Statins suppress interleukin-6-induced monocyte chemo-attractant protein-1 by inhibiting Janus kinase/signal transducers and activators of transcription pathways in human vascular endothelial cells

Michihisa Jougasaki, Tomoko Ichiki, Yoko Takenoshita, Manabu Setoguchi

Research output: Contribution to journalArticle

62 Scopus citations

Abstract

Background and purpose: The mechanisms of anti-inflammatory actions of statins, 3-hydroxy-3-methylglutaryl CoA (HMG-CoA) reductase inhibitors, remain unclear. We investigated the effects of statins on interleukin (IL)-6-induced monocyte chemo-attractant protein (MCP)-1 expression and monocyte chemotaxis. Experimental approach: Cultures of human aortic endothelial cells (HAECs) were stimulated with IL-6 in the absence and presence of statins. Gene expression and protein secretion of MCP-1, phosphorylation of Janus kinase (JAK) and the signal transducers and activators of transcription (STAT) pathway, and human monocyte migration were examined. Key results: IL-6 plus its soluble receptor sIL-6R (IL-6/sIL-6R) promoted THP-1 monocyte migration, and increased gene expression and protein secretion of MCP-1, more than IL-6 alone or sIL-6R alone. Various statins inhibited IL-6/sIL-6R-promoted monocyte migration and MCP-1 expression in HAECs. Co-incubation of mevalonate and geranylgeranyl pyrophosphate, but not farnesyl pyrophosphate, reversed the inhibitory effects of statins on MCP-1 expression.

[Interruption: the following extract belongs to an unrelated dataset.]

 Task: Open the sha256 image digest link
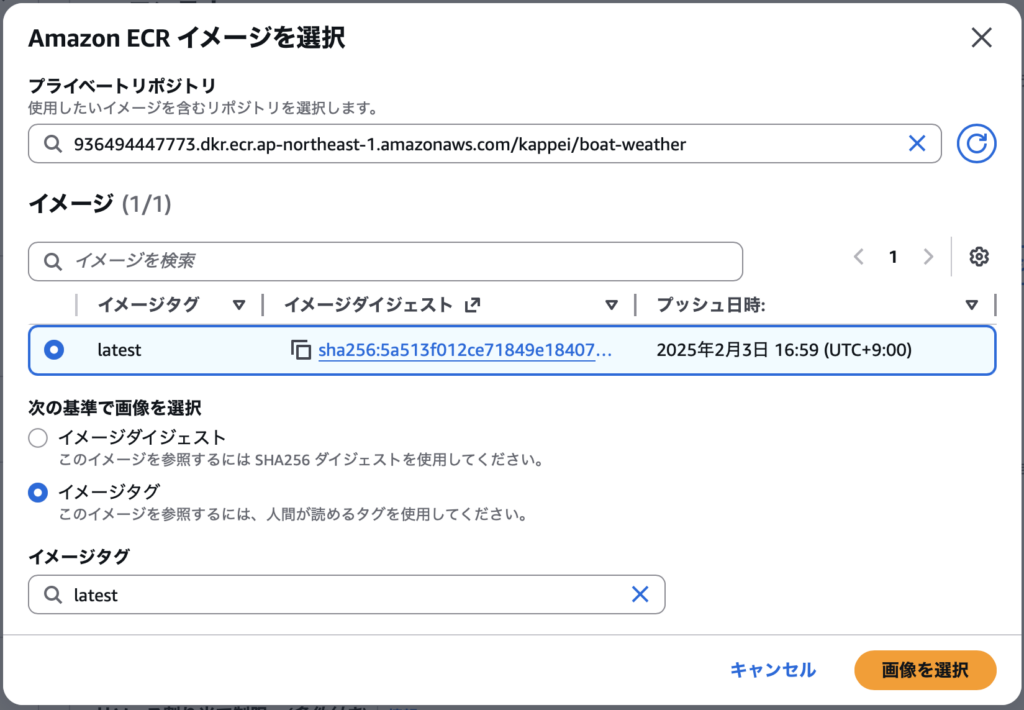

Geranylgeranyl transferase inhibitor, but not farnesyl transferase inhibitor, suppressed IL-6/sIL-6R-stimulated MCP-1 expression. IL-6/sIL-6R rapidly phosphorylated JAK1, JAK2, TYK2, STAT1 and STAT3, which were inhibited by statins. Transfection of STAT3 small interfering RNA (siRNA), but not STAT1 siRNA, attenuated the ability of IL-6/sIL-6R to enhance THP-1 monocyte migration. In addition, statins blocked IL-6/sIL-6R-induced translocation of STAT3 to the nucleus. Conclusions and implications: Statins suppressed IL-6/sIL-6R-induced monocyte chemotaxis and MCP-1 expression in HAECs by inhibiting JAK/STAT signalling cascades, explaining why statins have anti-inflammatory properties beyond cholesterol reduction.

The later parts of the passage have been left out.